Can't give as long an answer as I would like since I'm on my phone, but in a nutshell the Priestess embodies the higher qualities of the Moon such as intuition, spirituality, the archetypal feminine figure, etc. The Moon conveys the lower aspects of the symbol such as fear, sleep, paranoia and drug use.


Dear Zephyros,

The Moon card reveals the 18th mystery
The High Priestess reveals the 2nd mystery

How do universal mysteries deal with mundane fear, sleep, paranoia and drug use?
And, how does number 18 appear to be lower than 2?

And how can you explain mysteries of the universe in a nutshell?

I am surprised.

maya
 

Michellehihi

That makes sense that it's a Thoth reference. I have the deck and have used it periodically. It's good for scrying with the minors (for me). But I've never gotten into Crowley. I guess I got scared in my teens when I heard that he was a powerful magician who did a powerful ritual spell that sucked his son into the netherworld. (Is this even true?!) My impressionable 18 year old mind never seemed to be able to let go of that reference and since then I've been hesitant to study or read Crowley. I should read the entire little book that came with the deck. Will check it out later today.

I have just read your comment Laurelle and I feel sorry that you were scared of Mr. Crowley. Personnally when I started studying tarot, since people respect and fear him and find him genious I decided to read his book and my opinion is that he was intelligent, but he was a lost soul. I don't take him as a reference, ever. I even felt some homophobia sometimes in his writing, apart from the obvious mysoginism. And I can't get past the fact that as brilliant as he pretended to be, he was not able to draw himself his deck, he had to have someone draw for him! I don't get why we call him the creator. When an artist does a commissioned painting, it is still the painter's art, not the commissioner?
 

rwcarter

Moderator Note

Before we go down that road, please discuss Crowley and the Thoth over in the Thoth Tarot Forum.
 

Abrac

It occurred to me that the main thing Waite may have been trying to symbolize in this card is the idea of Shekinah. He mentions Shekinah and the fact that in the Zohar there are two Shekinahs, one above and one below. I think this may account for his apparent contradictions in his description (i.e. saying she's the moon nourished by the milk of the Supernal Mother but also saying she's the Supernal Mother herself); it would also help explain the meaning of that yellow crescent at her feet.
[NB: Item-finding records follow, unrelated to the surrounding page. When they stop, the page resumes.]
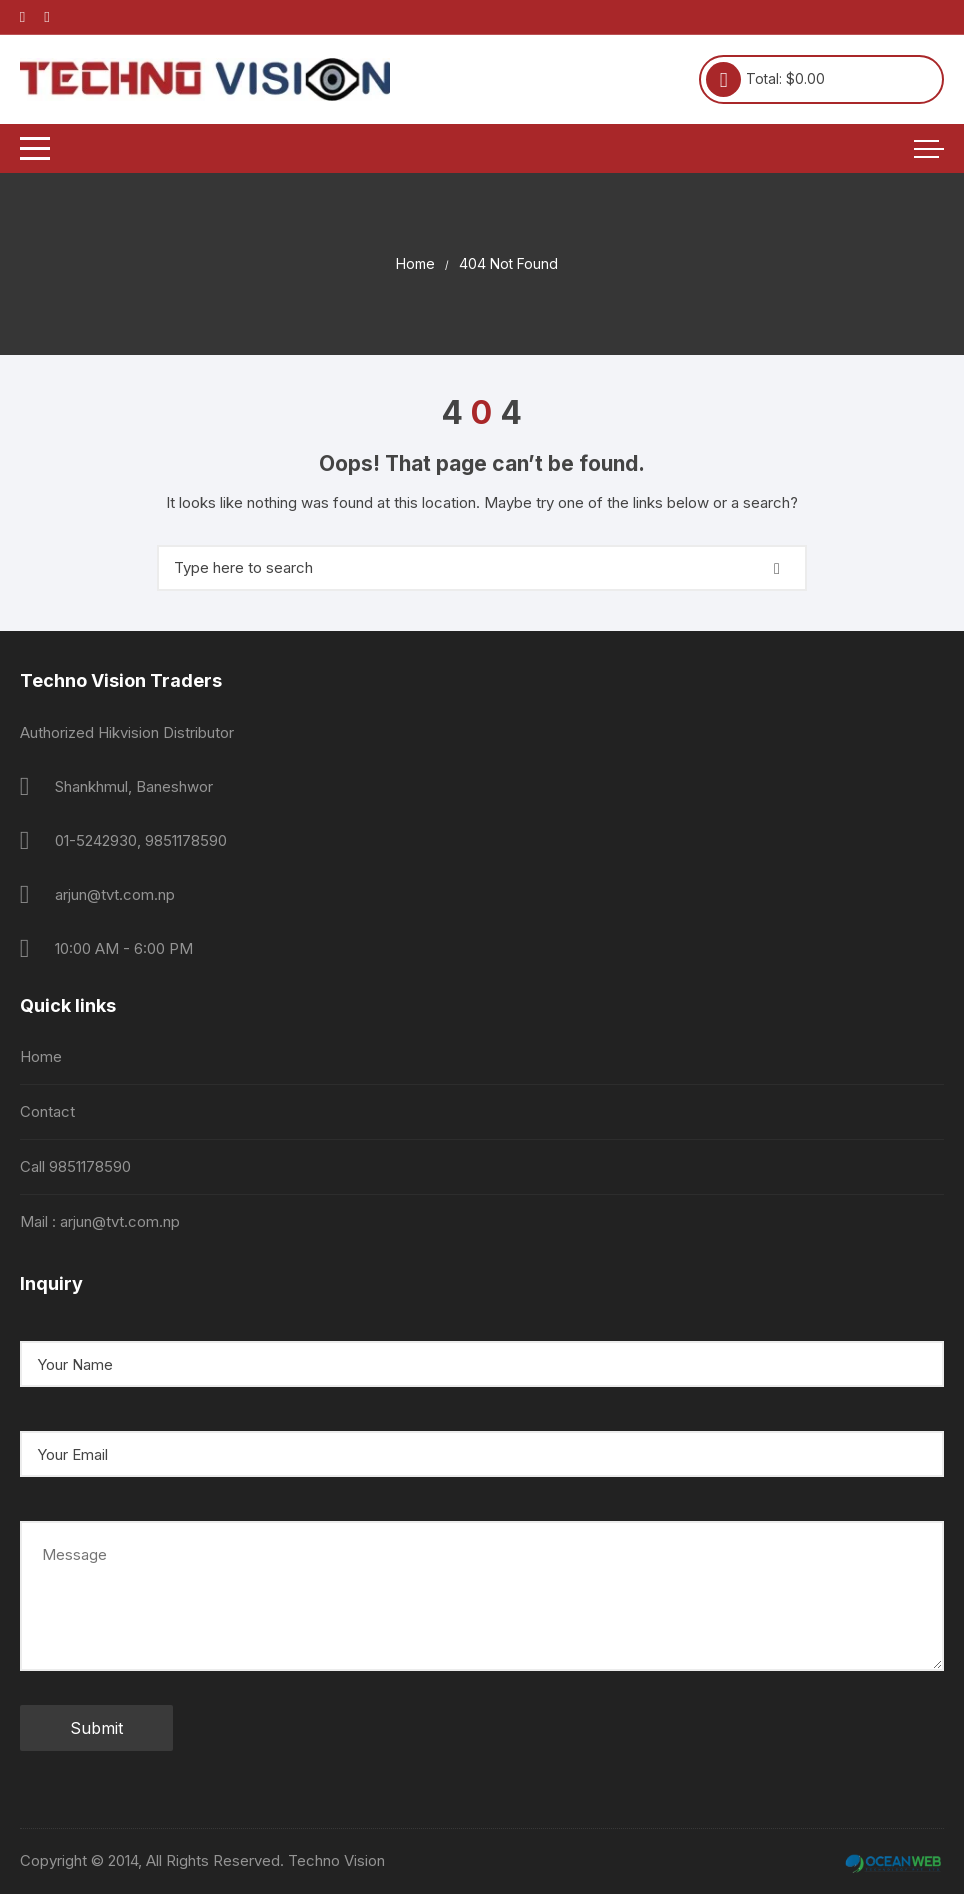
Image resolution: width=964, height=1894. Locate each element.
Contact (47, 1111)
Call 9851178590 (75, 1166)
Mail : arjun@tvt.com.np (100, 1221)
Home (41, 1056)
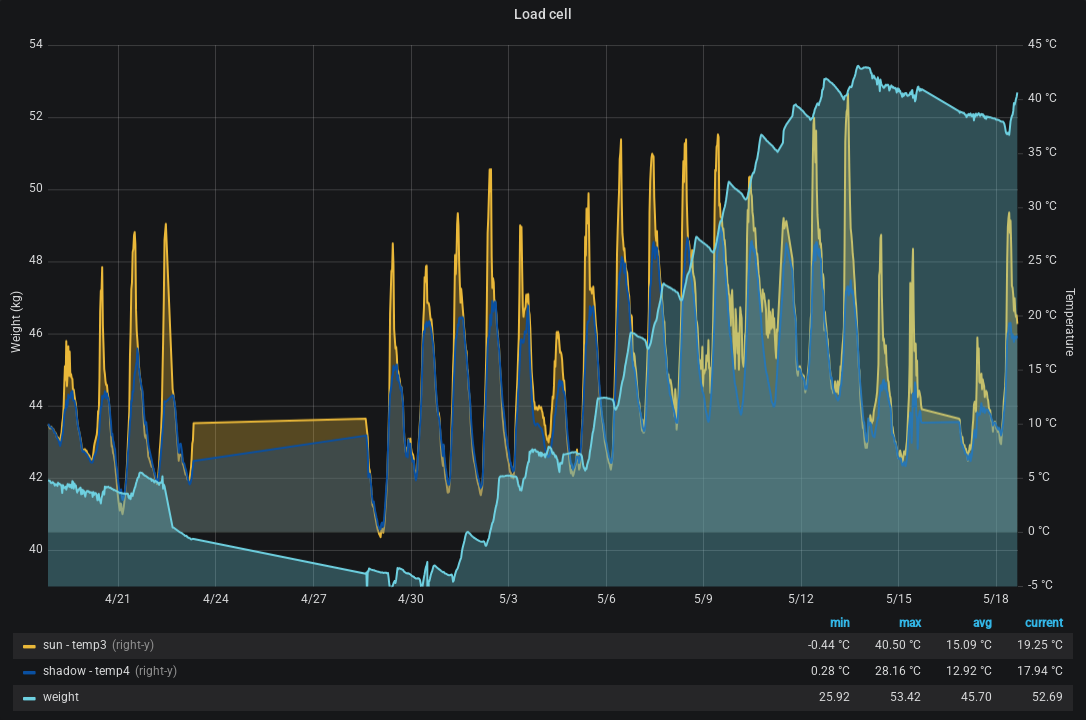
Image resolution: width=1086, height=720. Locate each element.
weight (61, 697)
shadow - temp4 (86, 671)
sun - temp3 (75, 645)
He incorporated aspects of both Shekinahs into the image. Both are represented symbolically by the moon but each have different meanings.

The face in the bright yellow moon on the Moon card is Shekinah below. In the Pictorial Key Waite describes it as "the face of mind"; but in his description of the Great Symbol of the Moon (which incidentally is exactly like the RWS Moon in all its essential elements) for the Fellowship of the Rosy Cross, he makes clear it's Shekinah:

"The Symbol of the 28th path represents Shekinah as the new Moon on the side of Mercy, looking towards the glorious Sun of Tiphereth and reflecting its sacred radiance. The animals below are the unregenerate instincts of the natural man in Malkuth, while the crayfish reaching up toward the land is the evil part of our nature. Shekinah is the soul-part shining in the region of material darkness, ignorance and savage fear. She reflects over the sad region of our suffering estate the Divine Light of the Self-Knowing Spirit."​
 

JoyousGirl

I think it has something to do with an unfertilised egg. This means something on 2 levels. This could be pure imagination or hard reality ;-)

Hopefully I've just provided a lead which leads somewhere for someone!